Hampson Steve, McLysaght Aoife, Gaut Brandon, Baldi Pierre
Institute for Genomics and Bioinformatics, Department of Information and Computer Science and Department of Ecology and Evolutionary Biology, and Department of Biological Chemistry, University of California at Irvine, Irvine, California 92697, USA.
Genome Res. 2003 May;13(5):999-1010. doi: 10.1101/gr.814403. Epub 2003 Apr 14.

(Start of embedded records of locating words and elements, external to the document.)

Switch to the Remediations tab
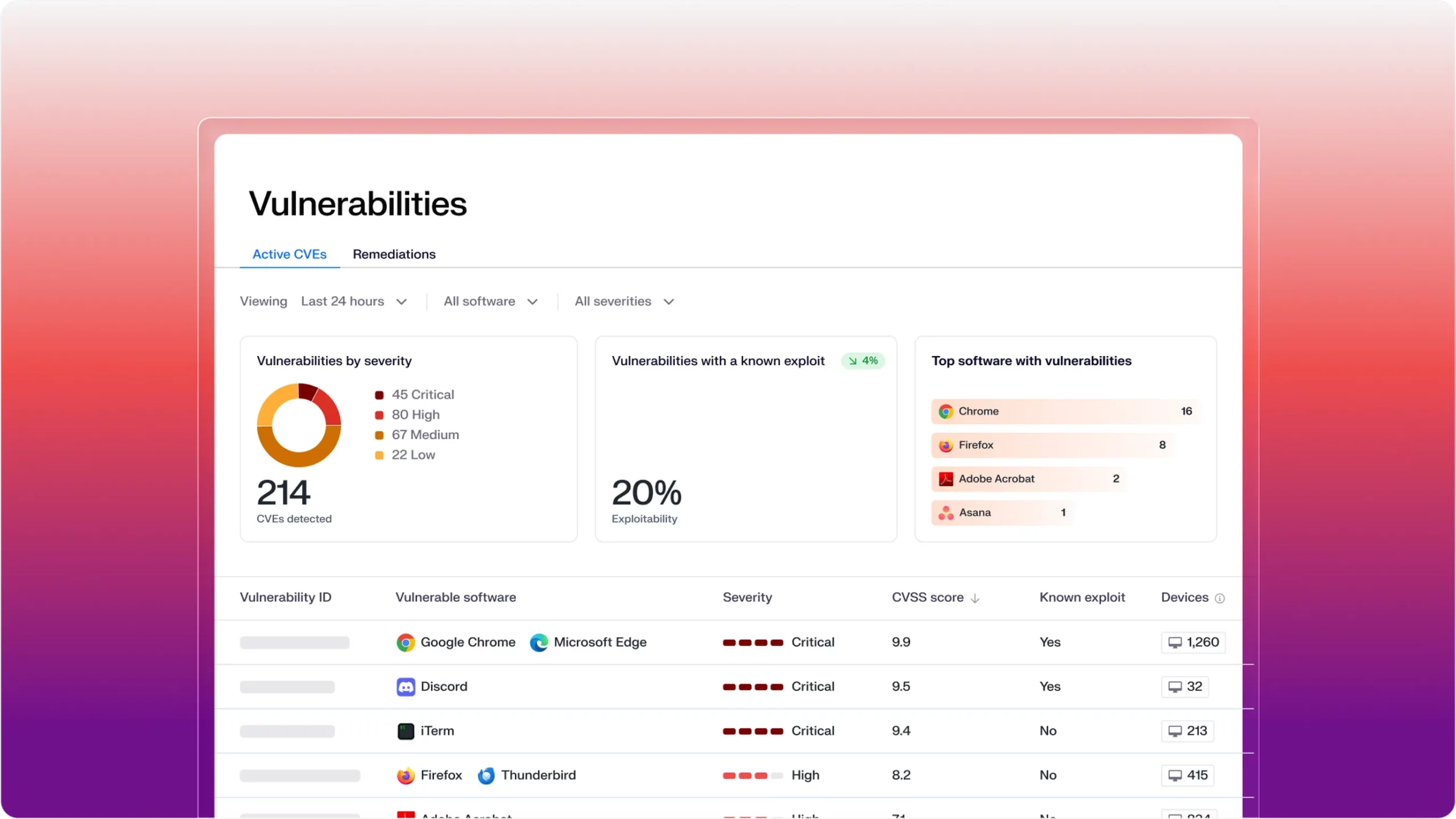1456x819 pixels. pos(394,254)
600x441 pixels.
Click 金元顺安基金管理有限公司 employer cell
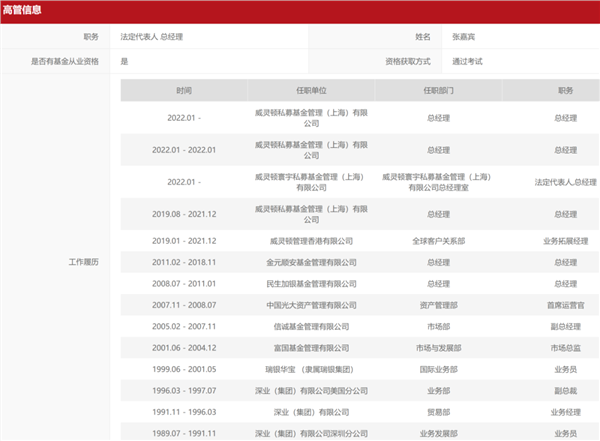[311, 262]
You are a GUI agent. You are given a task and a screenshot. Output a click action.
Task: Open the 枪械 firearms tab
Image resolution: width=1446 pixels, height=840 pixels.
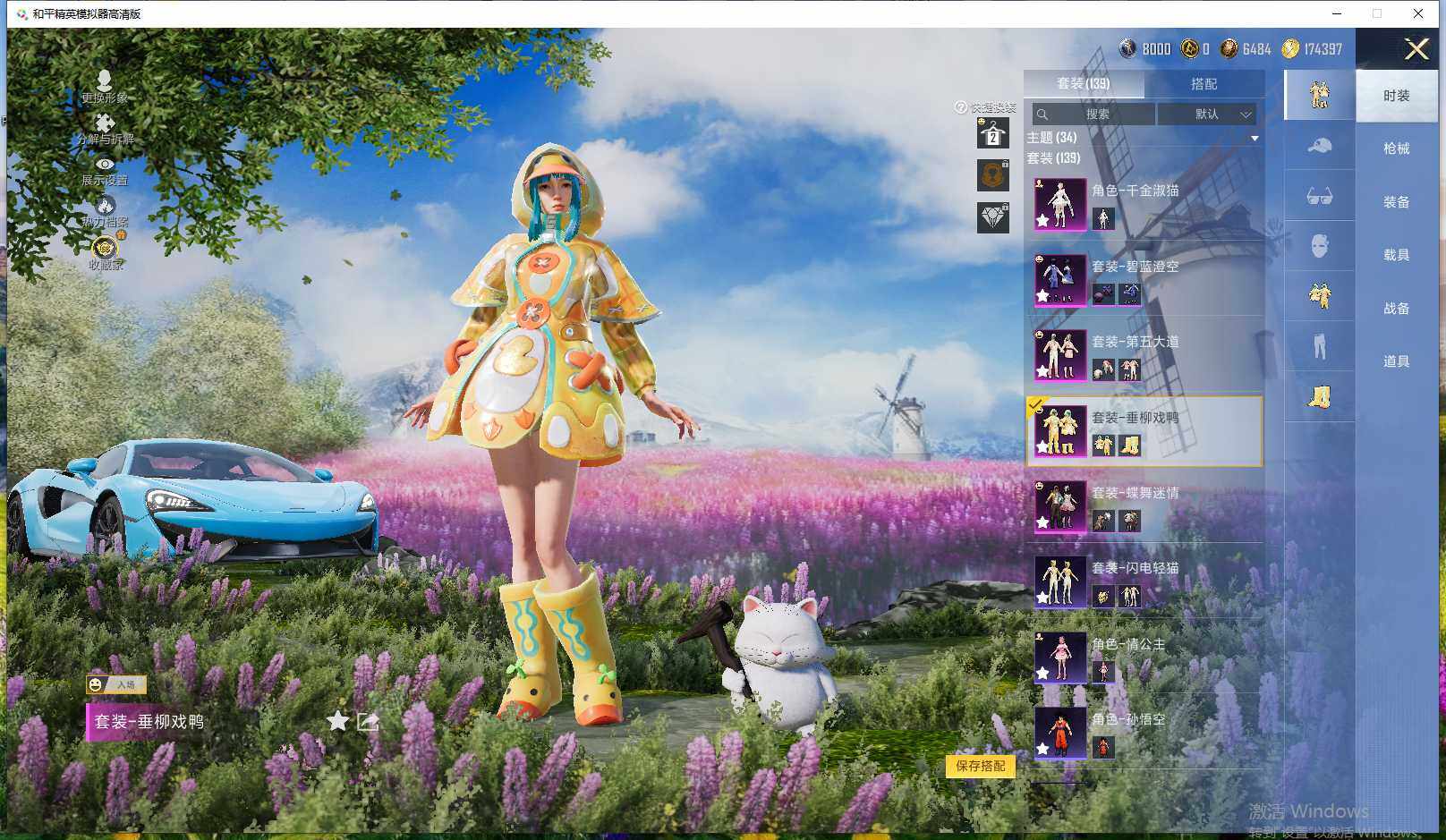[1396, 148]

The identification of homologous regions between chromosomes forms the basis for studies of genome organization, comparative genomics, and evolutionary genomics. Identification of these regions can be based on either synteny or colinearity, but there are few methods to test statistically for significant evidence of homology. In the present study, we improve a preexisting method that used colinearity as the basis for statistical tests. Improvements include computational efficiency and a relaxation of the colinearity assumption. Two algorithms perform the method: FullPermutation, which searches exhaustively for runs of markers, and FastRuns, which trades faster run times for exhaustive searches. The algorithms described here are available in the LineUp package (http://www.igb.uci.edu/ approximately baldig/lineup). We explore the performance of both algorithms on simulated data and also on genetic map data from maize (Zea mays ssp. mays). The method has reasonable power to detect a homologous region; for example, in >90% of simulations, both algorithms detect a homologous region of 10 markers buried in a random background, even when the homologous regions have diverged by numerous inversion events. The methods were applied to four maize molecular maps. All maps indicate that the maize genome contains extensive regions of genomic duplication and multiplication. Nonetheless, maps differ substantially in the location of homologous regions, probably reflecting the incomplete nature of genetic map data. The variation among maps has important implications for evolutionary inference from genetic map data.
染色体间同源区域的识别是基因组组织、比较基因组学和进化基因组学研究的基础。这些区域的识别可以基于共线性或同线性,但很少有方法能从统计学上检验同源性的显著证据。在本研究中,我们改进了一种先前存在的方法,该方法以同线性为统计检验的基础。改进之处包括计算效率和对同线性假设的放宽。有两种算法可执行该方法:FullPermutation,它会详尽搜索标记的连续排列;以及FastRuns,它以更快的运行时间换取详尽搜索。这里描述的算法可在LineUp软件包(http://www.igb.uci.edu/ approximately baldig/lineup)中获取。我们在模拟数据以及玉米(Zea mays ssp. mays)的遗传图谱数据上探索了这两种算法的性能。该方法具有合理的检测同源区域的能力;例如,在超过90%的模拟中,即使同源区域因多次倒位事件而发生了分化,两种算法都能检测到埋在随机背景中的10个标记的同源区域。这些方法被应用于四张玉米分子图谱。所有图谱都表明玉米基因组包含广泛的基因组重复和倍增区域。尽管如此,图谱在同源区域的位置上有很大差异,这可能反映了遗传图谱数据的不完整性。图谱之间的差异对于从遗传图谱数据进行进化推断具有重要意义。